- The paper introduces LGC-MARL, which integrates reinforcement learning with LLM-based planning and graph-based coordination for multi-agent systems.
- The LLM planner and critic model generate and validate subtask graphs, ensuring accurate plan execution and effective reward function design.
- Experimental results in the AI2-THOR simulation show improved success rate, efficiency, and scalability compared to traditional MARL approaches.
Enhancing Multi-Agent Systems via Reinforcement Learning with LLM-based Planner and Graph-based Policy
The paper "Enhancing Multi-Agent Systems via Reinforcement Learning with LLM-based Planner and Graph-based Policy" explores the integration of Multi-Agent Reinforcement Learning (MARL) with LLMs to improve coordination and task execution in multi-agent systems (MAS).

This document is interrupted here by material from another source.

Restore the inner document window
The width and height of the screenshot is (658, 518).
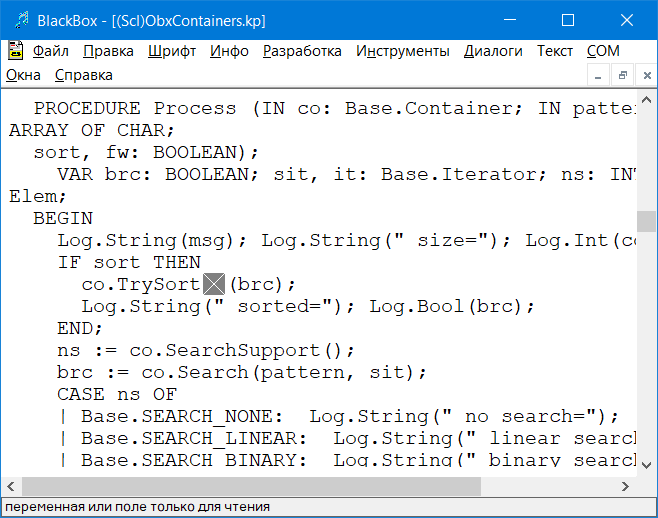coord(621,75)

The proposed framework, LLM-based Graph Collaboration MARL (LGC-MARL), addresses the inherent challenges in MAS, such as coordination, safety, and dynamic task handling.
Overview of LGC-MARL Framework
LGC-MARL is designed to facilitate efficient collaboration in MAS by combining the cognitive capabilities of LLMs with graph-based policy coordination. The framework is composed of two primary components: an LLM planner and a graph-based collaboration meta-policy. The LLM planner breaks down complex tasks into executable subtasks and creates an action dependency graph that informs agent interactions. The graph-based meta-policy uses this graph to enable effective collaboration among agents through meta-learning.
Figure 1: The illustration of the proposed framework.
LLM Planner and Critic Model
The LLM planner interprets task instructions and environmental context to formulate a sequence of subtasks and an action dependency graph. To enhance the accuracy of the generated plans, a critic model, also based on an LLM, evaluates the feasibility of these plans. The critic model detects and corrects factual errors, ensuring practical applicability and mitigating risks associated with LLM hallucinations.
Figure 2: Planner LLM and Critic LLM
Reward Function Generation and Graph-Based Policy
Crafting effective reward functions is crucial for MARL. LGC-MARL leverages an LLM-based reward function generator to create reward functions that enhance agent collaboration by considering both individual and collective objectives. The generator uses environment descriptions to produce modular reward functions, maintaining interpretability by documenting the reasoning process.
Simultaneously, the graph-based collaboration meta-policy employs the action dependency graph to coordinate agent actions. Utilizing meta-learning techniques, it allows rapid adaptation to new tasks while optimizing cooperative strategies across agents.
Figure 3: LLM-based reward function generator
Experimental Evaluation
Experiments conducted in the AI2-THOR simulation environment demonstrated that LGC-MARL surpasses traditional MARL and LLM-based methods in key metrics: Success Rate, Average Completion Time, and Normalized Token Cost. Results indicate that LGC-MARL maintains high task success rates with efficient resource use. The framework exhibited superior scalability and robustness, particularly as the number of agents increased.
Figure 4: Comparison of different MARL algorithms
Scalability and Efficiency
A series of experiments assessed the impact of varying agent numbers on performance. Unlike centralized LLM and direct LLM dialogue methods, which showed declining performance with more agents, LGC-MARL maintained efficiency and success rates, highlighting its scalable nature.
Figure 5: Comparison of different agent numbers
Conclusion
LGC-MARL represents a significant advancement in MAS by integrating LLM's cognitive abilities with MARL's strategic frameworks. The combination of LLM-generated task plans with graph-based policies achieves efficient collaboration and resource management. Future directions could explore further enhancements in LLM planning capabilities and applications in diverse, real-world MAS domains.